Однако Карлу не удалось удержать на своей стороне структуры, осуществлявшие отправление закона. Он не смог перевести в Оксфорд юридические институты, хотя при нем была большая печать королевства и ее хранитель Эдвард Литтлтон. В ноябре 1643 г. прямо перед смертью Пима парламент после долгих дебатов решил наконец ввести в употребление собственную большую печать и аннулировать все документы, на основании которых другая печать была «тайно и вероломно увезена». Но в декабре король нанес ответный удар. Воспользовавшись смертью Пима и неприязнью, которую, по его мнению, испытывали многие из его подлинных сторонников к альянсу с шотландцами и новому Ковенанту, он выпустил прокламацию – подготовленную, естественно, Эдвардом Хайдом, – осуждавшую этот альянс и призывавшую членов парламента, отказавшись от дьявольской хунты, продавшей Англию шотландцам, присоединиться к нему в Оксфорде и заново созвать там свободный парламент. Всем тем, кто выступал против него, Карл предлагал «всеобщее прощение… чтобы весь мир увидел, с какой готовностью и желанием мы способны забыть нанесенные нам оскорбления и раны, и, благодаря единению английских сердец, предотвратить несчастья, которые несет нашему королевству иноземное вторжение». Из-за исключения, дезертирства и просто отсутствия число присутствующих на заседаниях палаты общин уже уменьшилось в среднем на 200 человек из первоначальных 600 членов. Палата лордов, где на заседаниях присутствовало 15–20 человек, имела еще более жалкий вид. За счет своих сторонников король мог бы собрать более многочисленную палату лордов и обойтись палатой общин не намного меньшей, чем в Вестминстере. Такой парламент в Оксфорде мог составить серьезную конкуренцию своему сопернику из Вестминстера. По меньшей мере теоретически Карл мог бы снова собрать вместе пошатнувшуюся власть короля, палаты лордов и палаты общин.

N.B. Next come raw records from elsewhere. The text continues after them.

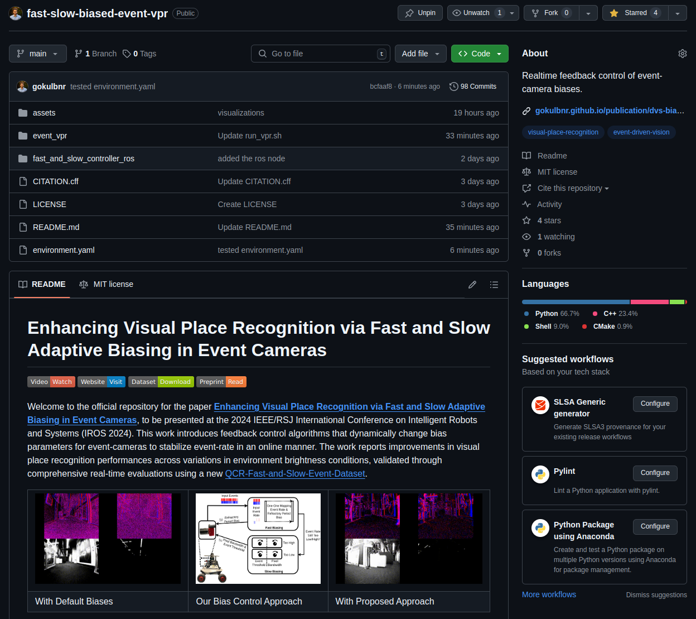The width and height of the screenshot is (696, 619).
Task: Expand the Code download dropdown
Action: click(x=499, y=54)
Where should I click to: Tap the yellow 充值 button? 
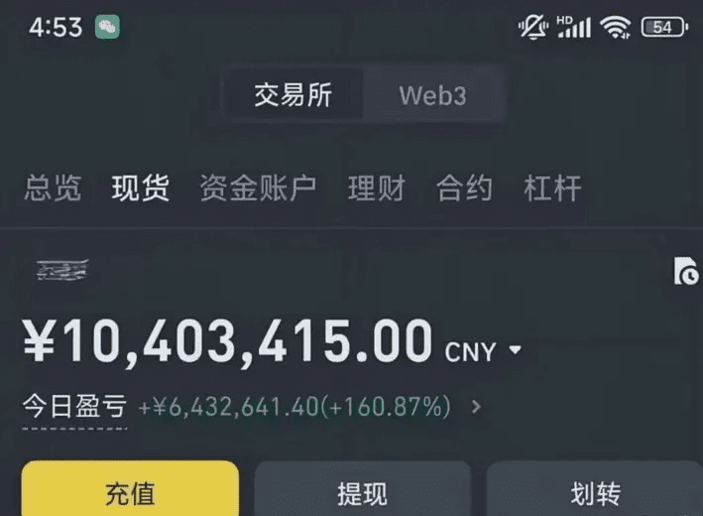tap(130, 489)
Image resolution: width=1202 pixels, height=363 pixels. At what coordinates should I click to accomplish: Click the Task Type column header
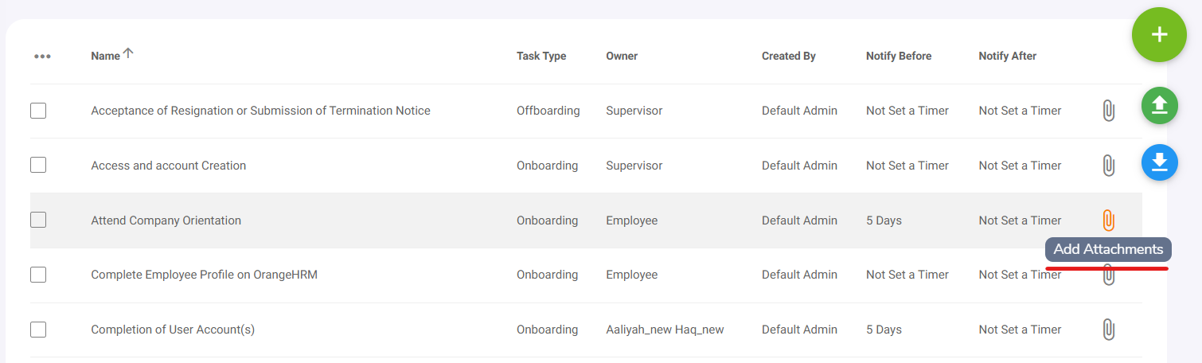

Пока шла подготовка к открытию парламента в Оксфорде, король снова носился с идеей заговора. Все началось с некоего Томаса Огла, затем к делу подключился отец Дигби, граф Бристоль, который предположил, что можно привлечь на сторону короля индепендентов[25]
, пользуясь их страхом перед шотландцами и пресвитерианцами. Он считал, что такие люди, как Филип Най и влиятельный проповедник Томас Гудвин, согласятся на возвращение епископства и возрождение церкви, достаточно лишь королю обеспечить определенную терпимость к сектам. Заговорщики утверждали, что обеспокоенный Лондон хочет одного лишь мира, и многие влиятельные горожане, несомненно, поддержат любое серьезное движение в этом направлении. Им поможет сэр Бейзил Брук, ярый роялист и католик, хотя на данный момент он в тюрьме и его помощь несколько ограничена. Но есть еще ювелир Вайолет, старый посредник, которого прежде уже использовал двор, он отвезет письма короля его друзьям в городе. Была надежда получить поддержку нового лорд-мэра сэра Джона Волластона. Губеренатор Эйлсбери, полковник Мосли, обещал в нужный момент сдать город. Самым полезным из тех, кто присоединился к заговорщикам, был видный парламентарий генерал Райли, предлагавший свою помощь в организации масштабного дезертирства из армии парламента. С виду заговор обещал даже больше, чем заговор Уоллера в прошлом июне, но на деле был фикцией, поскольку Мосли обманывал не парламент, а короля и обо всем, что проходило через его руки, сообщалось в Вестминстер.Лондон, погруженный во мрак депрессии, казалось, подготовился к очередным неприятностям. Ни публичных представлений, ни травли медведей; даже кукольные представления редкость, – лишь время от времени унылые процессии пленных. Ни двора, ни знати. Разве что казнь католического священника отца Белла и какого-то шпиона роялистов внесли некоторое разнообразие в обычную череду наказаний воров. Из экономии «никаких представлений у лорд-мэра, только обед». Еженедельный пост, установленный парламентом, каждую среду, и еще один, который соблюдали и добрые англикане, и непокорные роялисты, – каждую пятницу. И в довершение всего – обыски в каждом доме в поиске дезертиров. Но тут вмешался новый мэр, который заявил, что не будет отвечать за порядок в Сити, если не прекратится это бессмысленное давление, и лондонцам, дезертировавшим из армии Уоллера, не разрешат вести свою обычную гражданскую жизнь.